Ps. If the output of the solution above feels too minimalistic for you, here's a 92-character variant that produces output similar to Tomas's solution:

y/01/ #/,say for unpack'(B56)*',unpack u,'CH!("("":,2B@GGDC\'(C#(YI!)("I)"2*,),4,03D'


Here's a screenshot:

Pps. I'm pretty sure this (GolfScript, 51 chars) is the shortest printable-ASCII solution, if you don't count the ones that just call banner / FIGLet or that cheat in some other way:

'iJ@Q@HmURBIMM{JkUUJeMRAQIM'{2base(;{' #'=}/}%39/n*


The output is the same as for my 71-char Perl solution above.
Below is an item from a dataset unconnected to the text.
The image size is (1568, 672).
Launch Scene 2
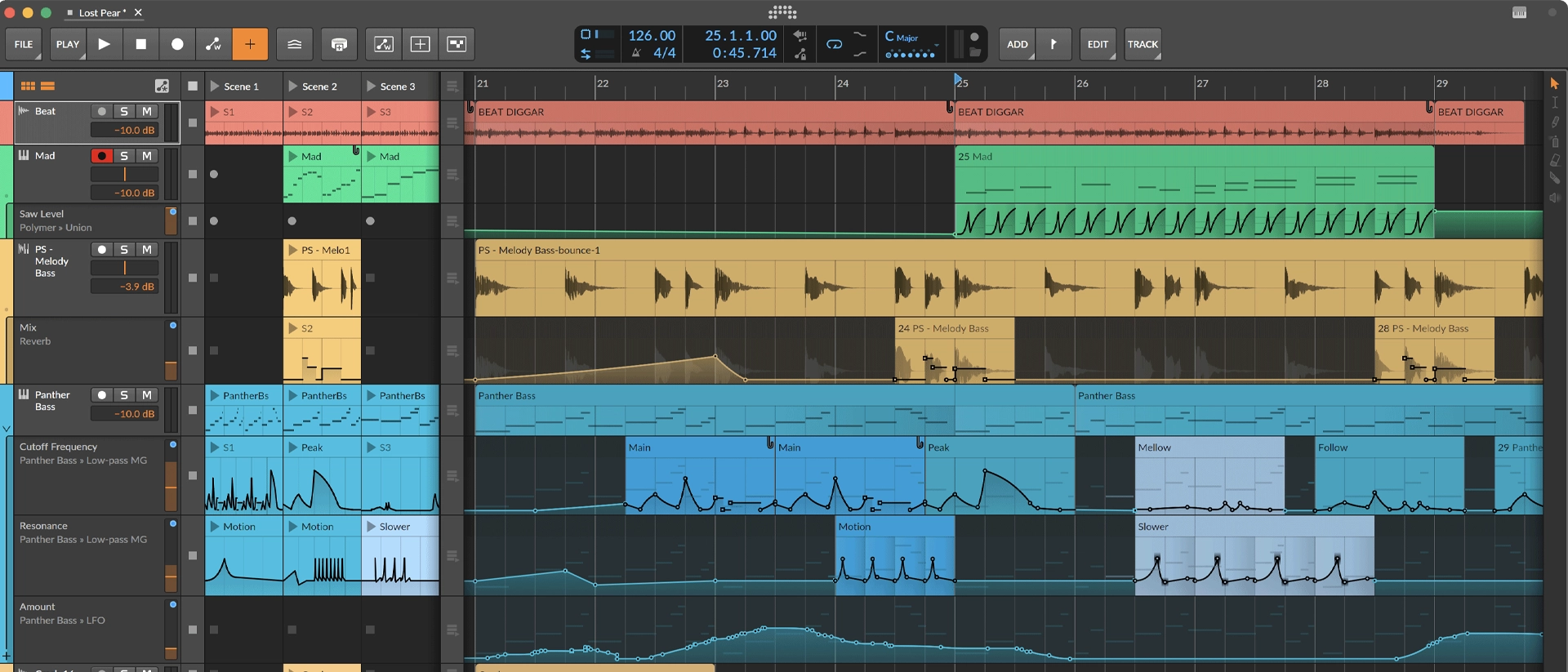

• I'd say you have just crossed the border of readability :-) – Tomas Feb 6 '14 at 22:47
• It's considerably more readable in my terminal than here on SE, because of the huge line spacing here. – Ilmari Karonen Feb 6 '14 at 23:09
• I mean, it is unreadable anyway. BTW I can produce your output in 92 chars, with no external compression algorithm :-) – Tomas Feb 7 '14 at 10:24
• @Tomas: You're right, zipping does not seem to be the winning answer here. I'd give you a +1 for that if I hadn't already. BTW, I can do it in 71 chars; see above. :-) – Ilmari Karonen Feb 7 '14 at 13:29
• Ilmari, you shouldn't have challenged me with unpack :-) Found a solution of 69 chars (87 with the nice output of mine). – Tomas Feb 9 '14 at 16:55

# Shell + Figlet (35)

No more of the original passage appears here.